I cannot think of a reason for right() to go first. Can you? I presume that there exists a reason. Otherwise, the standard would hardly say what it says, but consider: right() will return some result. At the machine-code level, does the CPU not need to know where to put the result right() will return before asking right() to return it?
If you happen to know what the standard committee was thinking (because you were in the room or have read the memo), that's great: I'd like to read your answer. However, my actual question is more modest. All I want to know is whether there exists a plausible reason and what that reason might be.

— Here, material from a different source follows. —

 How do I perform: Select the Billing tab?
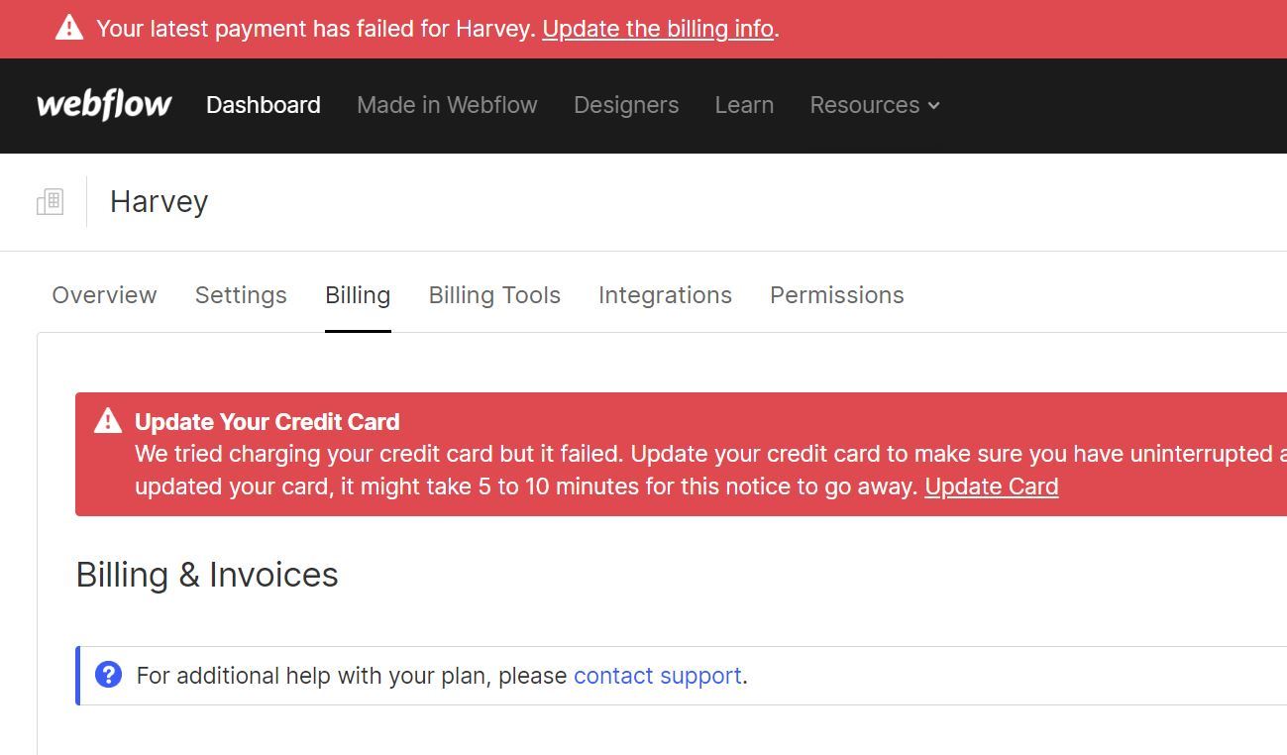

In addition to the unintuitive result when doing what Brian showed:
#include <map>
int main() {
std::map<int, int> m;
m[0] = m.size(); // before C++17 m[0] could be 0 or 1 - it was implementation defined
}
If we take a the same map but do:
#include <map>
int main() {
std::map<int, int> m;
m[0] = Right(); // Right() may throw
}
If Right() throws:
Before C++17 you could get a default constructed element in m[0] (left to right) or m[0] wouldn't be created at all (right to left). In C++17 m[0] will not get created at all.

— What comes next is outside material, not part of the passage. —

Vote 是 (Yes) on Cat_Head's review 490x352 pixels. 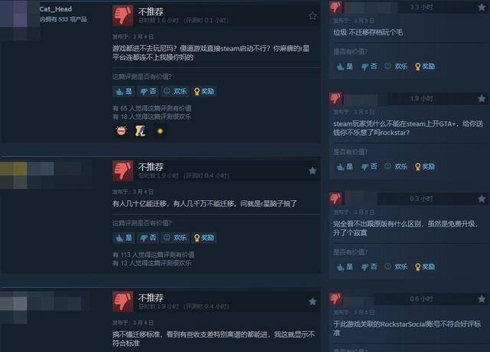(124, 91)
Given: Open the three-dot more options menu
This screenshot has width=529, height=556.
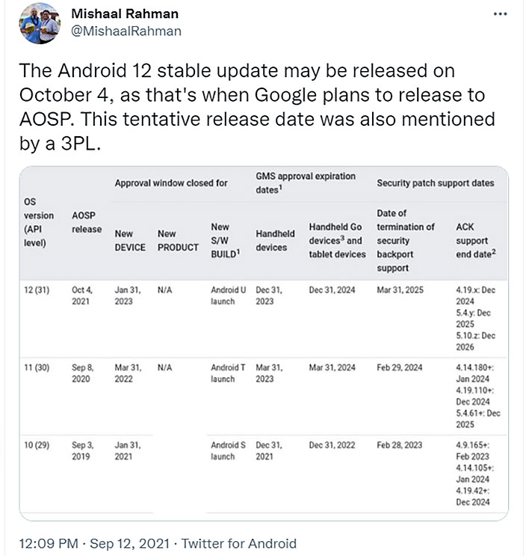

In the proposal P0145 that introduced this evaluation order, the authors gave the following example:
#include <map>
int main() {
std::map<int, int> m;
m[0] = m.size();
}
In this situation, left-to-right evaluation would give 1, whereas right-to-left evaluation would give 0. Having the result be 0, thanks to right-to-left evaluation, corresponds more closely to our intuition that the value that should be assigned is the one that existed immediately before the assignment expression was evaluated.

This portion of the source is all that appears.